***** Input records *****

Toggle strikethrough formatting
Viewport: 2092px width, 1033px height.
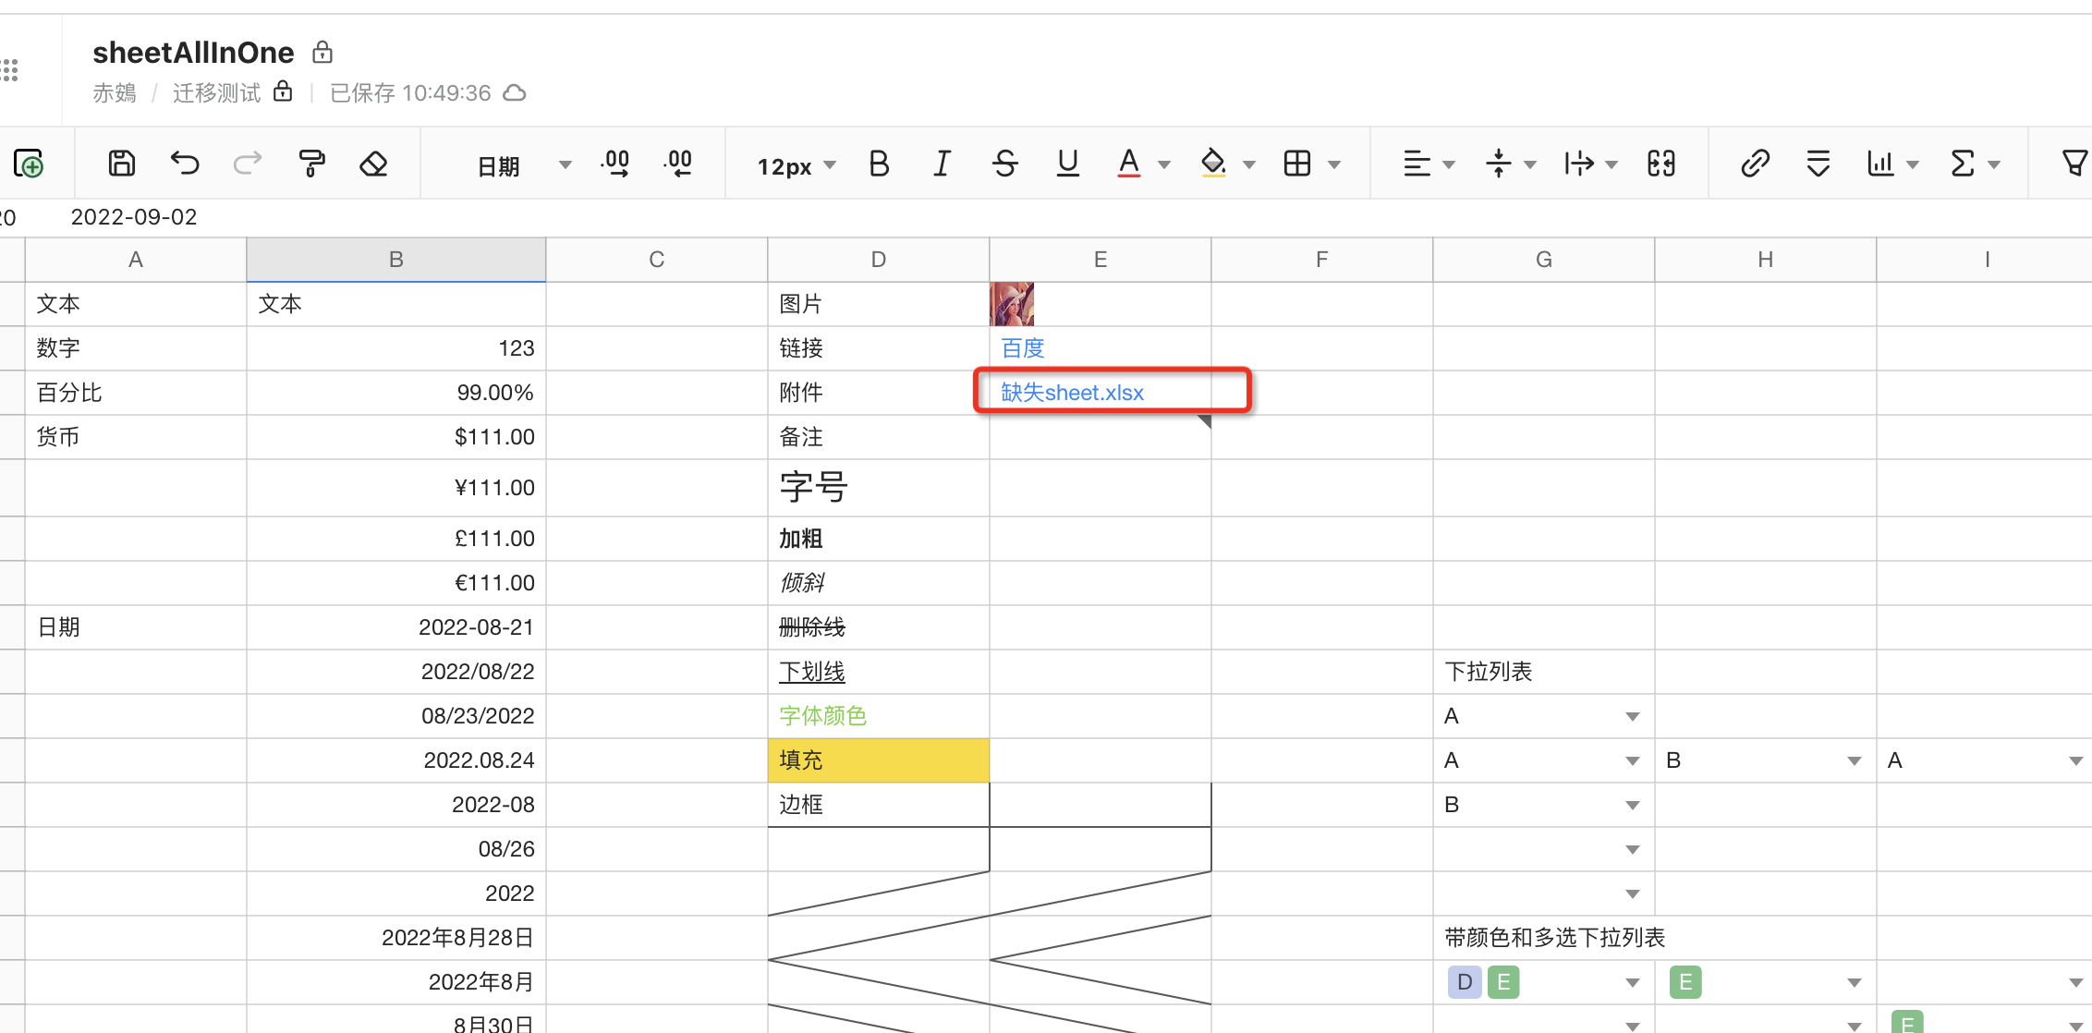1004,164

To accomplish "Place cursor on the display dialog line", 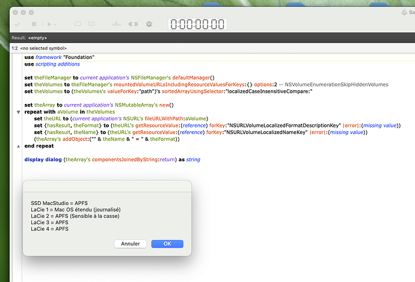I will pyautogui.click(x=112, y=159).
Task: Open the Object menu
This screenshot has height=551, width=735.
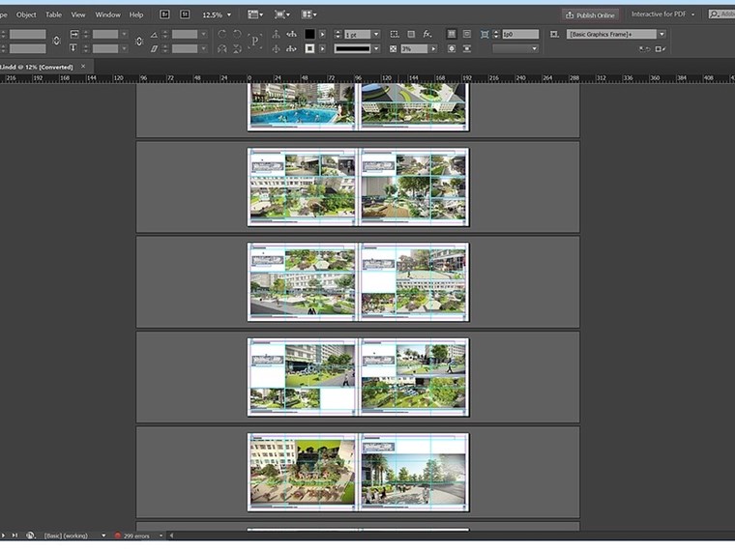Action: [x=26, y=15]
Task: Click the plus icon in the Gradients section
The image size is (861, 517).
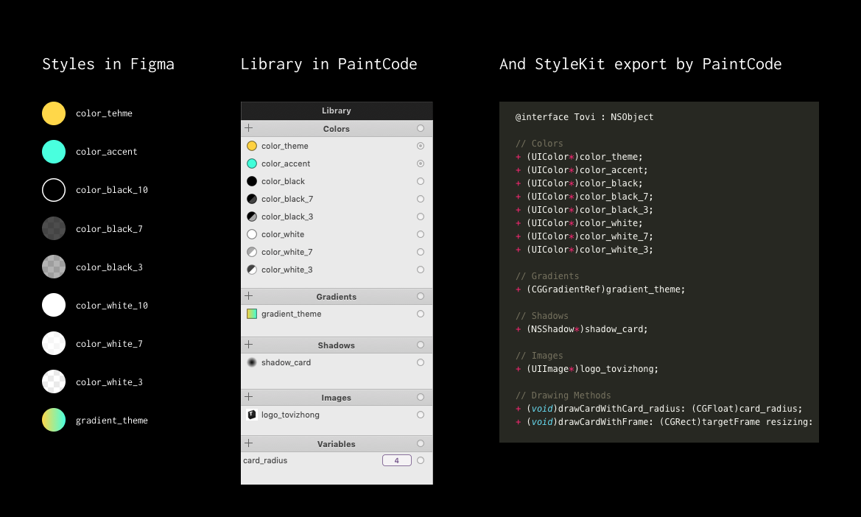Action: pos(247,296)
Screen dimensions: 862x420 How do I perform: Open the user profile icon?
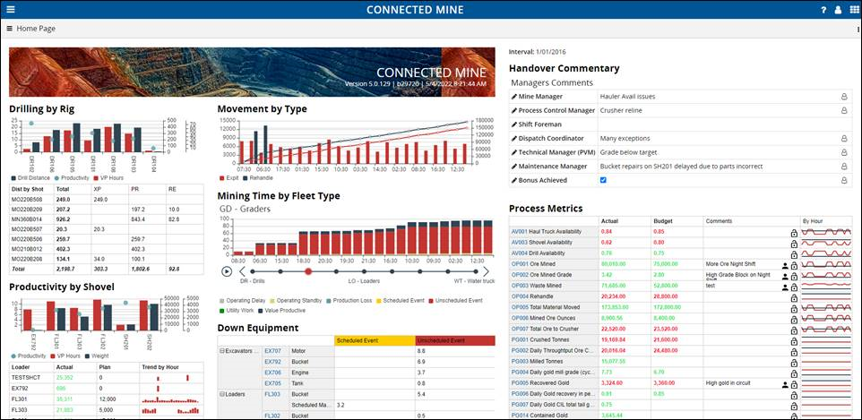click(x=838, y=9)
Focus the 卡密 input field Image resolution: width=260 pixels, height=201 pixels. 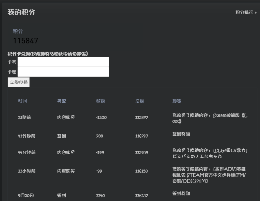[63, 72]
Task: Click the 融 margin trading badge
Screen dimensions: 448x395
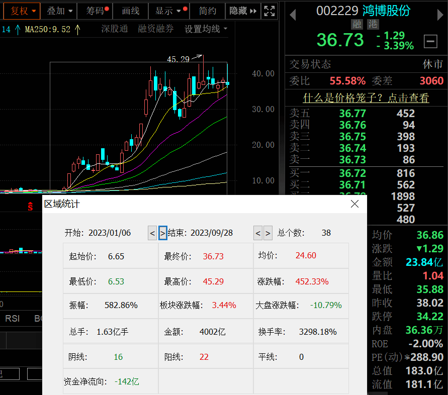Action: 357,24
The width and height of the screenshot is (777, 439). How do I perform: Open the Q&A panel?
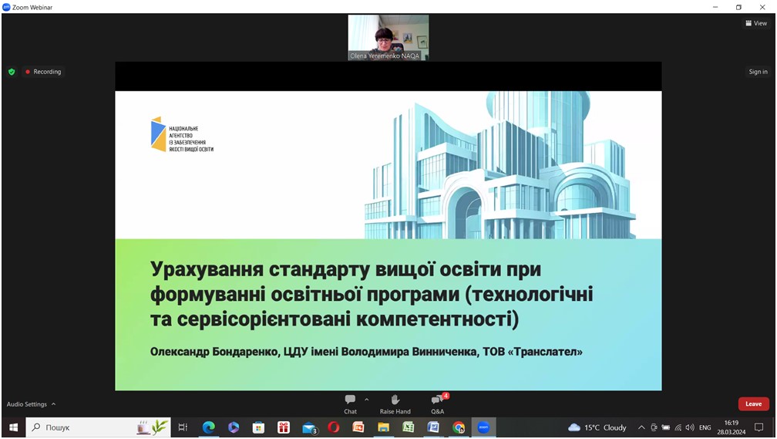click(437, 403)
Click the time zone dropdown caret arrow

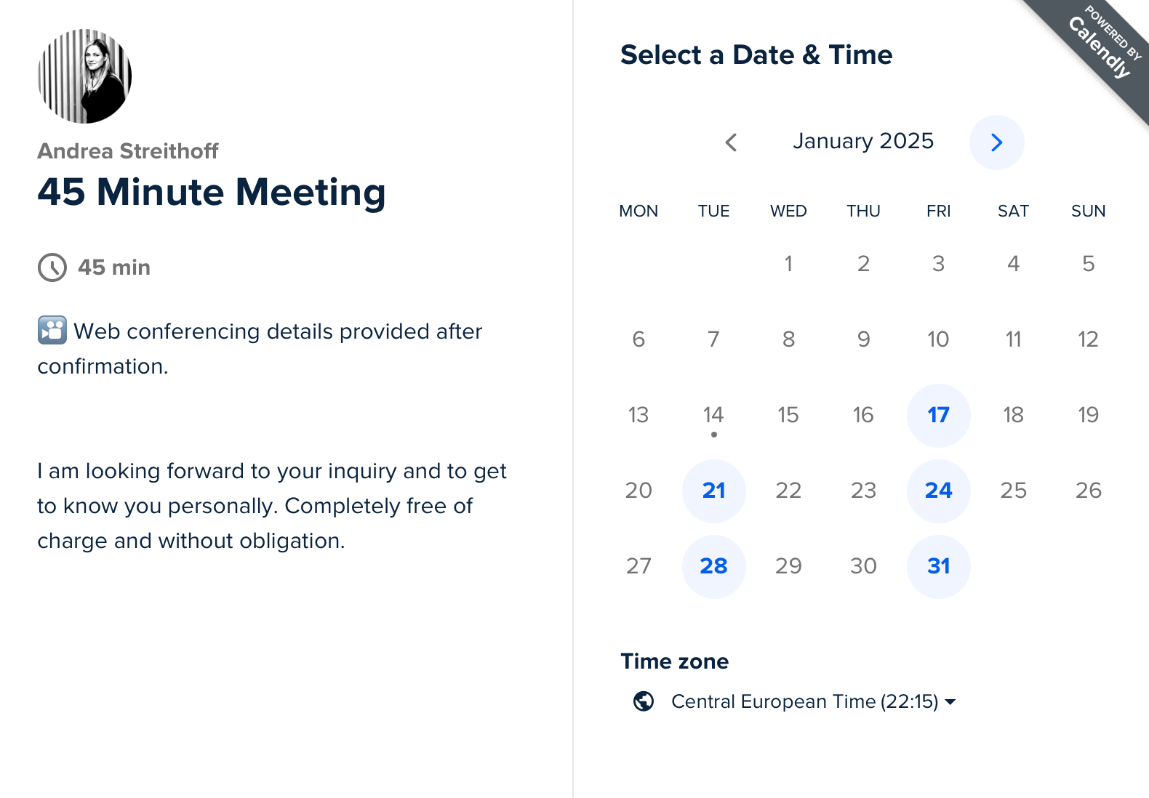950,702
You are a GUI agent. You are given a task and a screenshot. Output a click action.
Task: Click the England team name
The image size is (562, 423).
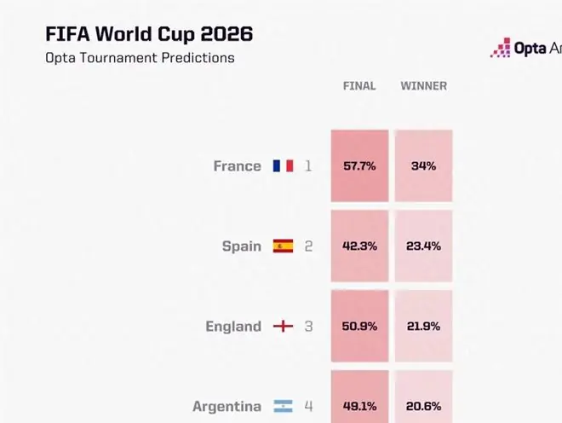pos(233,327)
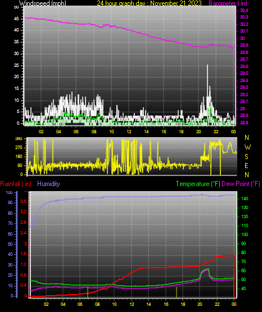Click the temperature peak near hour 21

click(208, 269)
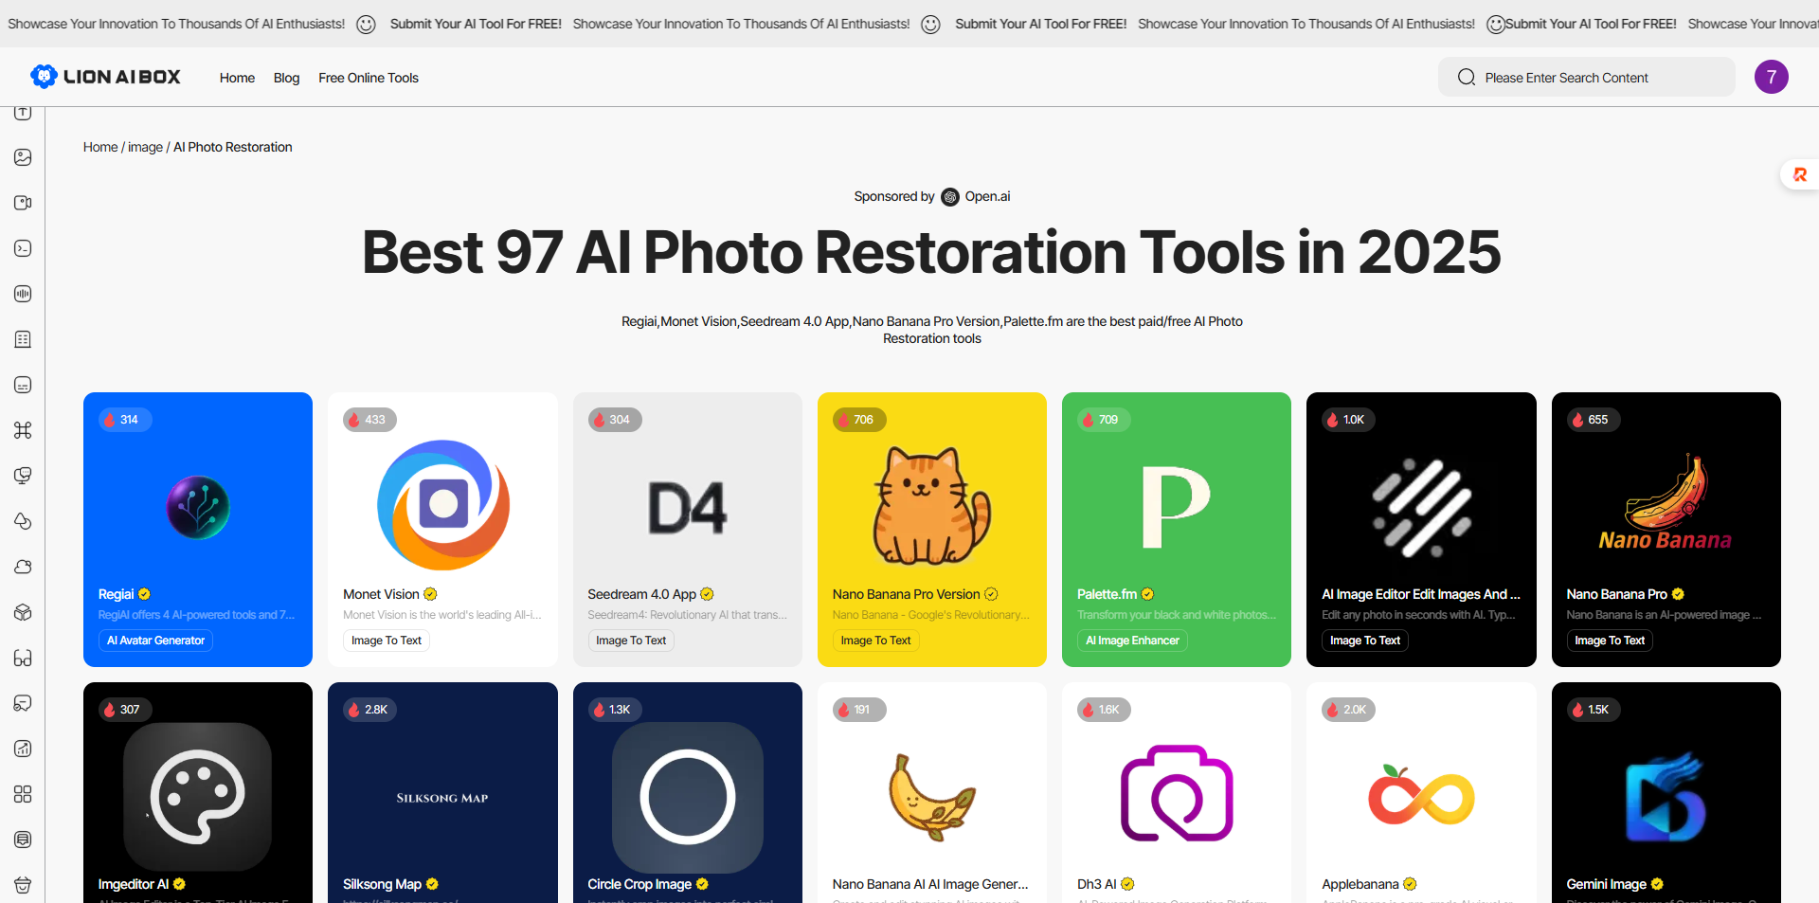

*****

• _Exercise prompt_
The expected output is the exact run of lines from the one containing "The width and" through the final line of the data above, both ends included, with no pictures.

• _The answer_
The width and height of the screenshot is (777, 439). How do I perform: Open the Q&A panel?
click(437, 403)
Click the time zone dropdown caret arrow

950,702
You are a GUI agent. You are given a task and a screenshot. Output a click action.
Task: Click the England team name
The image size is (562, 423).
pos(233,327)
Click the temperature peak near hour 21

click(208, 269)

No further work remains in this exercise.